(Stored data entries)

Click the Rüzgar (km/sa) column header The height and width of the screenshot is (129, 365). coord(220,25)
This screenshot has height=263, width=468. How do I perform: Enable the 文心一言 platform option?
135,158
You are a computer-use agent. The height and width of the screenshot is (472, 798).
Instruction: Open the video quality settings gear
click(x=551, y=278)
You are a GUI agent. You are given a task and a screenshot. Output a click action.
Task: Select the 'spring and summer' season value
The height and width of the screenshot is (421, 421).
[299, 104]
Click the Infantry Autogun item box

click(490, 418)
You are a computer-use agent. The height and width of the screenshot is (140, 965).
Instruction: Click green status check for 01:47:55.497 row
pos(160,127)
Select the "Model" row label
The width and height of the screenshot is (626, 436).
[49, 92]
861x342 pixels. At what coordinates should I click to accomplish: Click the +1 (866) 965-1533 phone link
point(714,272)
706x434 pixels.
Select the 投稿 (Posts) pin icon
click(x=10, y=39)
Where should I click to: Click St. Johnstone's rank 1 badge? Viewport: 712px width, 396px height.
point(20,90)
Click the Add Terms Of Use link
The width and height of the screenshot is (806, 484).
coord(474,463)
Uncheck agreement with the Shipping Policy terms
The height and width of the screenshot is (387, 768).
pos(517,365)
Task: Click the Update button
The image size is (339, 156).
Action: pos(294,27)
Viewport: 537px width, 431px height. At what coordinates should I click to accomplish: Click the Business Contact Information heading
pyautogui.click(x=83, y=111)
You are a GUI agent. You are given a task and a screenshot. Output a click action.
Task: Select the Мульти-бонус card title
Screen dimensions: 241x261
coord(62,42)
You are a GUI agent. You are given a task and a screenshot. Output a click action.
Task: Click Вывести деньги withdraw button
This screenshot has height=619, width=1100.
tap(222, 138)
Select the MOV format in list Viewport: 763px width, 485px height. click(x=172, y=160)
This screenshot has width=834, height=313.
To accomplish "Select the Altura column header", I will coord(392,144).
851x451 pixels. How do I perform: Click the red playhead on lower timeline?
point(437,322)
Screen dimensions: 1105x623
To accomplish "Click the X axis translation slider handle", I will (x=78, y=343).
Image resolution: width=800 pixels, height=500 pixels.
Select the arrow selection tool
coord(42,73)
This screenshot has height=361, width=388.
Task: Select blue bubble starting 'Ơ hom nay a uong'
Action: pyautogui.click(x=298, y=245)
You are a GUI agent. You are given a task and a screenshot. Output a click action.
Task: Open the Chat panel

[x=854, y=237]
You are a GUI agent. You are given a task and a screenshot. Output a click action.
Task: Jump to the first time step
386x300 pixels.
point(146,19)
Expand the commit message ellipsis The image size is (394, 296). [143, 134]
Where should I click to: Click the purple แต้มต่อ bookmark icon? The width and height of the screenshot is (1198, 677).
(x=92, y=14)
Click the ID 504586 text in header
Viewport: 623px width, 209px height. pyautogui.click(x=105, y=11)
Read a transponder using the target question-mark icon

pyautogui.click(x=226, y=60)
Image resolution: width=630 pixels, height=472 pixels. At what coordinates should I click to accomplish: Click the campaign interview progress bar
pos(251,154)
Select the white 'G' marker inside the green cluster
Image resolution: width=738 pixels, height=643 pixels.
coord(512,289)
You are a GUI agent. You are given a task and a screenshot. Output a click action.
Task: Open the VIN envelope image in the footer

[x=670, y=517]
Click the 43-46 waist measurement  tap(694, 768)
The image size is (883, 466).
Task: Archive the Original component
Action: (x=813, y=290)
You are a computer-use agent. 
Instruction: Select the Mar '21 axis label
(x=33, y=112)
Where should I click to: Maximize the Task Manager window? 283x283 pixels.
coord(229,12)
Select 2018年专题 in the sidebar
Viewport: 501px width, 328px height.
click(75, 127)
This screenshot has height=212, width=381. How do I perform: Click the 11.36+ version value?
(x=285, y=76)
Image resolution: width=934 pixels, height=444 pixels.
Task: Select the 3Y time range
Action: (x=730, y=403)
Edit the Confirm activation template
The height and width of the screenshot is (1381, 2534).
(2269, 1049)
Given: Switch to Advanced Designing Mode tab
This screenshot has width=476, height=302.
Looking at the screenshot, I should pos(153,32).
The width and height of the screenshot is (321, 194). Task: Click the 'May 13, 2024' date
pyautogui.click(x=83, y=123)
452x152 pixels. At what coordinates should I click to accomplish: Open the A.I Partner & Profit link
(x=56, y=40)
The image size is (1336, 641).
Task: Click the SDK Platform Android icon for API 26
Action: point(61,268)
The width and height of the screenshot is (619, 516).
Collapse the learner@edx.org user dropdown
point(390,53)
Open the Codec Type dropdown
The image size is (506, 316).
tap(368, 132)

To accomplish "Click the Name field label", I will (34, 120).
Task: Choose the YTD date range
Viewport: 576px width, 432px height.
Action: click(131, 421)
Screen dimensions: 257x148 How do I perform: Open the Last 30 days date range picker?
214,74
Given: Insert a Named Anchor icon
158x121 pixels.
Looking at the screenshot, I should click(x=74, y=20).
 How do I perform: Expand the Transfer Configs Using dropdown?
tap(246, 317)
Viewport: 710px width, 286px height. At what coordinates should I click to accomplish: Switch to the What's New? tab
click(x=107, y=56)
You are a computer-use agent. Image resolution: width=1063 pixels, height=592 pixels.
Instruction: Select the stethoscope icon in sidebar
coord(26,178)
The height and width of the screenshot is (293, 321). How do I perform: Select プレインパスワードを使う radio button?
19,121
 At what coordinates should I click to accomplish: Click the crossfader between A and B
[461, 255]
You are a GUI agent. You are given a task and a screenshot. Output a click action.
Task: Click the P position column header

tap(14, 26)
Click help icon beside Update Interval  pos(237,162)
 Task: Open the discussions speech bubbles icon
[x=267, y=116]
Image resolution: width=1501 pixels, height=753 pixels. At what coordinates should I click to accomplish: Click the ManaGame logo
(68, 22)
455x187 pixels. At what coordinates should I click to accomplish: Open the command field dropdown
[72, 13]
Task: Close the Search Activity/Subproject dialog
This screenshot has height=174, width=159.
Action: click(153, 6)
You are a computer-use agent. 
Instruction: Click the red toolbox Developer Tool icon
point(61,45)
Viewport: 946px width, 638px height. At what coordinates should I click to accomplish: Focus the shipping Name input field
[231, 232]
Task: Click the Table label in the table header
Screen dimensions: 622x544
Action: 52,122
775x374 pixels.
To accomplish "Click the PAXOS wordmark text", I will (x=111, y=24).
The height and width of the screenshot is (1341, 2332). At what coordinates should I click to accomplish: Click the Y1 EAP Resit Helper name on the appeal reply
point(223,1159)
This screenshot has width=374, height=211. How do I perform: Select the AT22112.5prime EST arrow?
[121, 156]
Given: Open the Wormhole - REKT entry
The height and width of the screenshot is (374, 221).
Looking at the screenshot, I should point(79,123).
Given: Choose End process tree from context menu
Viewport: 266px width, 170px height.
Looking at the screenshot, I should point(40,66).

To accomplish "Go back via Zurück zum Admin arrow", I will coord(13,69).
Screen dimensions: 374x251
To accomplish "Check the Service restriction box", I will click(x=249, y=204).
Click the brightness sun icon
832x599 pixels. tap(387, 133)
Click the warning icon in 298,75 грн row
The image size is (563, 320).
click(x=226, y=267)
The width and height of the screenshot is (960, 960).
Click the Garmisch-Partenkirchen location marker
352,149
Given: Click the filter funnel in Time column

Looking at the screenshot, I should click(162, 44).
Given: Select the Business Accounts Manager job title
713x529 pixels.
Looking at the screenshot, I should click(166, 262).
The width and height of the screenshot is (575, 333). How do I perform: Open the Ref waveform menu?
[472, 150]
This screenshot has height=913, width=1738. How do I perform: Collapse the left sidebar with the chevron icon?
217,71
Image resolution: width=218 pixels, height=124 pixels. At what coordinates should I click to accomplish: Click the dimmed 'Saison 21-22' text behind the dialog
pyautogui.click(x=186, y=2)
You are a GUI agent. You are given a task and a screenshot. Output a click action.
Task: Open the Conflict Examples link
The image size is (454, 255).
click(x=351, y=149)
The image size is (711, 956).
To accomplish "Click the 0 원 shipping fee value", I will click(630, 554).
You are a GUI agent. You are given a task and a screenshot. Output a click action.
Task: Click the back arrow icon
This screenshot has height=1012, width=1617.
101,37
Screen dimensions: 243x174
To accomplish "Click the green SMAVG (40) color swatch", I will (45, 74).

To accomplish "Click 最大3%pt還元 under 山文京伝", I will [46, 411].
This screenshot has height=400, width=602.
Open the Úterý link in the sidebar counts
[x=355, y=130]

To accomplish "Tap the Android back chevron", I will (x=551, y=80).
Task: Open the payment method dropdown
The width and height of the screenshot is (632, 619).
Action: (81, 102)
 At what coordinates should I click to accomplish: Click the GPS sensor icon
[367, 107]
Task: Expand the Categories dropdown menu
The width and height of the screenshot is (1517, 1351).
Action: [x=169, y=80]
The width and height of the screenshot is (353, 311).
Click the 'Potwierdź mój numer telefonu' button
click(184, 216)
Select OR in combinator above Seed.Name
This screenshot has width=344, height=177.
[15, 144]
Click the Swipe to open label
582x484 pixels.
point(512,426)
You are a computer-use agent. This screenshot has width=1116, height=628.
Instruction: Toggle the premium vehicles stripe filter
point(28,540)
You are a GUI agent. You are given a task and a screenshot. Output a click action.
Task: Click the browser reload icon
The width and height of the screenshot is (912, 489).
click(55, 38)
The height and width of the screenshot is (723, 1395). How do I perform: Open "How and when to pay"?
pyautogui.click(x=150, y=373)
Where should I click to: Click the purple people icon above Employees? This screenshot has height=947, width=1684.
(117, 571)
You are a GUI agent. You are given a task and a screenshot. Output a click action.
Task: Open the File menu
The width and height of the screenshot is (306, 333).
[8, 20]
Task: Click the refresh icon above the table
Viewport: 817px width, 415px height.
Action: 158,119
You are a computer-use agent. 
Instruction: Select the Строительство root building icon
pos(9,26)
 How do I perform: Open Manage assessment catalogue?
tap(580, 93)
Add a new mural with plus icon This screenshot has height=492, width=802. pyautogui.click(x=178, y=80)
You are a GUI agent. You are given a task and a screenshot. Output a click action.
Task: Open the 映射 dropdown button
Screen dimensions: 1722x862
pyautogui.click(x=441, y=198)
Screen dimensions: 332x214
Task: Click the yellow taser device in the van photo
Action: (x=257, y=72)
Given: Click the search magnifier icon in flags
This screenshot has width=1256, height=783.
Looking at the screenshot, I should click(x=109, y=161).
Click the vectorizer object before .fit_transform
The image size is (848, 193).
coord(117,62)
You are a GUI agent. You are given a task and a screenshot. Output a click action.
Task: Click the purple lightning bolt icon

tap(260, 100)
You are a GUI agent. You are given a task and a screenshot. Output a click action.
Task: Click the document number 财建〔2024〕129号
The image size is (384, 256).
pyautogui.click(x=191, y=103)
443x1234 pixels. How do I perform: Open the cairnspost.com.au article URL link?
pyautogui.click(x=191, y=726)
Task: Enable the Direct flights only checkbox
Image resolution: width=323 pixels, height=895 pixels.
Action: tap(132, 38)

#### [WORK REQUEST]
Begin at the line that has "Viewport: 710px width, 286px" in the entries above; stop after the line that has "Task: Close the". Transcribe exactly those lines and no others.

#### [OUTPUT BELOW]
Viewport: 710px width, 286px height. At what coordinates should I click to accomplish: Switch to the What's New? tab
click(x=107, y=56)
You are a computer-use agent. Image resolution: width=1063 pixels, height=592 pixels.
Instruction: Select the stethoscope icon in sidebar
coord(26,178)
The height and width of the screenshot is (293, 321). How do I perform: Select プレインパスワードを使う radio button?
19,121
 At what coordinates should I click to accomplish: Click the crossfader between A and B
[461, 255]
You are a GUI agent. You are given a task and a screenshot. Output a click action.
Task: Click the P position column header

tap(14, 26)
Click help icon beside Update Interval  pos(237,162)
 Task: Open the discussions speech bubbles icon
[x=267, y=116]
Image resolution: width=1501 pixels, height=753 pixels. At what coordinates should I click to accomplish: Click the ManaGame logo
(68, 22)
455x187 pixels. At what coordinates should I click to accomplish: Open the command field dropdown
[72, 13]
Task: Close the Search Activity/Subproject dialog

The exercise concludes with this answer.